Logical structure of files
The logical structure of a file describes the logical organization of the file, which is mainly divided into the following two categories:
- Streaming file (unstructured file):
- Logically, it is a continuous string of characters without internal structure.
-
Commonly seen in text files and binary files.
-
Record file (structured file):
- It consists of several logical records, each of which is an independent basic unit of information.
- Different logical records are distinguished by primary keys (such as ID).
- Includes the following types:
- Sequential file: Records are stored and accessed in sequence.
- Index file: Fast retrieval and access are achieved by creating indexes.
- Indexed sequential file: Combines the advantages of sequential files and indexed files.

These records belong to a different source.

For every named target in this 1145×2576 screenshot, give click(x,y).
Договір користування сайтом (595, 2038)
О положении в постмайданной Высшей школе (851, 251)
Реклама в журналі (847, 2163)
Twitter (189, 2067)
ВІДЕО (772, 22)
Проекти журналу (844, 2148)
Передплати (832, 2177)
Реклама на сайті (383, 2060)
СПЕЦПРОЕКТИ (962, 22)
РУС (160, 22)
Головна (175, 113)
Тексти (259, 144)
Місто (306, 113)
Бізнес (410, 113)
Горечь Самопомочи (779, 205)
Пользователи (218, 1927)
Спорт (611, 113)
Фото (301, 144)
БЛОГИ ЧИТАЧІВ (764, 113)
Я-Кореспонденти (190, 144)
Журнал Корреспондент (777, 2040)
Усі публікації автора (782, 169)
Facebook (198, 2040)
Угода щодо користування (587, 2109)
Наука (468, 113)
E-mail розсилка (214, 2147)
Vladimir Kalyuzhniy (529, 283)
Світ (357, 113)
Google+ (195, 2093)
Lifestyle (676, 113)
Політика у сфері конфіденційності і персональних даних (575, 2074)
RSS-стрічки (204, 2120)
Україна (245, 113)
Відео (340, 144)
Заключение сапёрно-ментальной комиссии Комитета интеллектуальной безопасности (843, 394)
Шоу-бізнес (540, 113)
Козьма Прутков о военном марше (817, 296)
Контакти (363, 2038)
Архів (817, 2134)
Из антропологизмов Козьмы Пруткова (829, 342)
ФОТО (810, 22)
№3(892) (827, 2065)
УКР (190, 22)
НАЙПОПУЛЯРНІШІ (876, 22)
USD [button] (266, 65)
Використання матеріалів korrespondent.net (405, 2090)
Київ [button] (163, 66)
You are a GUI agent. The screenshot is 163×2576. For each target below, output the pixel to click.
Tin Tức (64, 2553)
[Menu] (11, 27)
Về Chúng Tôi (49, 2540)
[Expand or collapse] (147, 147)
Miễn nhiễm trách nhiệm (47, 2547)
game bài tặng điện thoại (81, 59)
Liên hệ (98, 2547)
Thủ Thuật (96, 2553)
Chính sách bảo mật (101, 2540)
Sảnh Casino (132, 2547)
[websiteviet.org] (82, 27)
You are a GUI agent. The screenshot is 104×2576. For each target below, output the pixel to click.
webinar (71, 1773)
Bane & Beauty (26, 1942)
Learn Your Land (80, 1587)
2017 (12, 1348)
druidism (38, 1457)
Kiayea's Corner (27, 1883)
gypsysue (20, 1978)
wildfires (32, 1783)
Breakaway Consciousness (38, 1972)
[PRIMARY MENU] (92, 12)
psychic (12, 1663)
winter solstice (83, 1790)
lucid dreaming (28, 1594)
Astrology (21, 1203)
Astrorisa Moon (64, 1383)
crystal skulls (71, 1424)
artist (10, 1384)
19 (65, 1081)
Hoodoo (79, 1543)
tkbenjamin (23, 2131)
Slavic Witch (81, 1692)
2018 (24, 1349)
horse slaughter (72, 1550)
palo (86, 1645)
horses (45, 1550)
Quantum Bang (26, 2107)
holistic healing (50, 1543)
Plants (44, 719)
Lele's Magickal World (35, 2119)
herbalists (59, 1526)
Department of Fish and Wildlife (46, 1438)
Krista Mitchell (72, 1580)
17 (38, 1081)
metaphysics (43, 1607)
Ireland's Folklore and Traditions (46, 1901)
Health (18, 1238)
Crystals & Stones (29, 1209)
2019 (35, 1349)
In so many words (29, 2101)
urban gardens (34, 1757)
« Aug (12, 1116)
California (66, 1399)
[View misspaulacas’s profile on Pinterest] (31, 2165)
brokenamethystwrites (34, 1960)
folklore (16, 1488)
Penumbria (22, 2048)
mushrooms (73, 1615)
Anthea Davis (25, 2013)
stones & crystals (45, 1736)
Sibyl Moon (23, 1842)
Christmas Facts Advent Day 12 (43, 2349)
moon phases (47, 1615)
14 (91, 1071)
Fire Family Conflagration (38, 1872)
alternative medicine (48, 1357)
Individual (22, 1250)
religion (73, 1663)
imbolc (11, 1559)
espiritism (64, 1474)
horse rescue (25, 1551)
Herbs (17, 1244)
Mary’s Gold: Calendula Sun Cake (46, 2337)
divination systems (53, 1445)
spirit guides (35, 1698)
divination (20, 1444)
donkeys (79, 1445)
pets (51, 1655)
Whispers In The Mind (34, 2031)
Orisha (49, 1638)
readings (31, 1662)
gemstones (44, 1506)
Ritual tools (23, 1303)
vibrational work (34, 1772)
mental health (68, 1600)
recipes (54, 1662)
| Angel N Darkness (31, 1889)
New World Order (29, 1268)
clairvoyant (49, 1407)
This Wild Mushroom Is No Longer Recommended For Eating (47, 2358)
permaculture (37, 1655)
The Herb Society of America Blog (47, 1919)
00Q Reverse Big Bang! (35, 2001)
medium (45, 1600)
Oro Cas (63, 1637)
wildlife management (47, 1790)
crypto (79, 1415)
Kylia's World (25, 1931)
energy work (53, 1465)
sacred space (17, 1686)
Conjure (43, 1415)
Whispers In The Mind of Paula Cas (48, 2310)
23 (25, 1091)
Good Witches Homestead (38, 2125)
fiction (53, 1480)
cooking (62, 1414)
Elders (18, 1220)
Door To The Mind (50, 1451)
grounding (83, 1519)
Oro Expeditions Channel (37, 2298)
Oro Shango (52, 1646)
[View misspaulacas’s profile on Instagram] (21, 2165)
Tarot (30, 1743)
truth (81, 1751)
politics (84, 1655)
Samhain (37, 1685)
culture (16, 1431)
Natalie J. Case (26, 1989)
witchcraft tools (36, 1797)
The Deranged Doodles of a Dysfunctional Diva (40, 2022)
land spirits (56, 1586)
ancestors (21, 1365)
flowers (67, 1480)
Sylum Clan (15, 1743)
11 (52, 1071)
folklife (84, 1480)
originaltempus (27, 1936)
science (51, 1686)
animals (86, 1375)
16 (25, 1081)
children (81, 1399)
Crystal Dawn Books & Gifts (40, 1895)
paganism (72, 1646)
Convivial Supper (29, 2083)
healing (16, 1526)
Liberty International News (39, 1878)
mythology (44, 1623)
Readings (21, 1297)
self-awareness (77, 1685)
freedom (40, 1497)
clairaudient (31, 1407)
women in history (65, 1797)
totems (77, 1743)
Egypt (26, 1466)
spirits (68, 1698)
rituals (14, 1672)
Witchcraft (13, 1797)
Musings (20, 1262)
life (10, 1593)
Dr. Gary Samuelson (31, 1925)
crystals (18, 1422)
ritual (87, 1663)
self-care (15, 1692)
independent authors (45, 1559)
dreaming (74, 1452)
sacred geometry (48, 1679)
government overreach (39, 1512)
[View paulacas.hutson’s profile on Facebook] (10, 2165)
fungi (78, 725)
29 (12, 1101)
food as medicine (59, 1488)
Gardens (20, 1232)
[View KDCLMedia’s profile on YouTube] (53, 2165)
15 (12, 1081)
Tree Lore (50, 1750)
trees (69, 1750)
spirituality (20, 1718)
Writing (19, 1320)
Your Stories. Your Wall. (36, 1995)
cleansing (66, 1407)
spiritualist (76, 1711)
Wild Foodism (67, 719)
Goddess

- Direct file: Random access is achieved by directly accessing the physical address of the record.
- Hash file: Use hash functions to quickly locate records, suitable for fast search operations.
Physical structure of files
The physical structure of a file describes the actual organization of the file on the storage medium, which mainly includes the following:
- Sequential structure:
- Files are stored continuously on the storage medium, and logical records are stored in adjacent physical blocks in sequence.
- Advantages: High efficiency of sequential reading and writing.
-
Disadvantages: Easy to generate fragmentation and cannot support random access.
-
Link structure:
- Records in the file are linked together by pointers and do not need to be stored continuously on the storage medium.
- Advantages: Reduce fragmentation problems and support dynamic expansion.
-
Disadvantages: Low random access efficiency and need to traverse pointers one by one.
-
Index structure:
- Create an index table for the file and find the physical address of the file record through the index table.
- Advantages: fast retrieval speed, suitable for large files and complex search operations.
-
Disadvantages: additional storage space is required to store index tables.
-
Direct file:
- For record-based files, the corresponding physical address is directly located through the primary key.
- Advantages: fast access, suitable for frequent random access scenarios.
- Disadvantages: need to design efficient mapping functions to avoid address conflicts.
Grouping and decomposition of records
- Grouping of records:
- Multiple logical records are combined into one physical block for storage.
- Block factor: The number of logical records contained in a physical block.
-
Advantages: Reduce the number of I/O operations and improve data transmission efficiency.
-
Decomposition of records:
- The operation of separating a single logical record from a physical block.
- Commonly used to read and process physical blocks containing multiple logical records.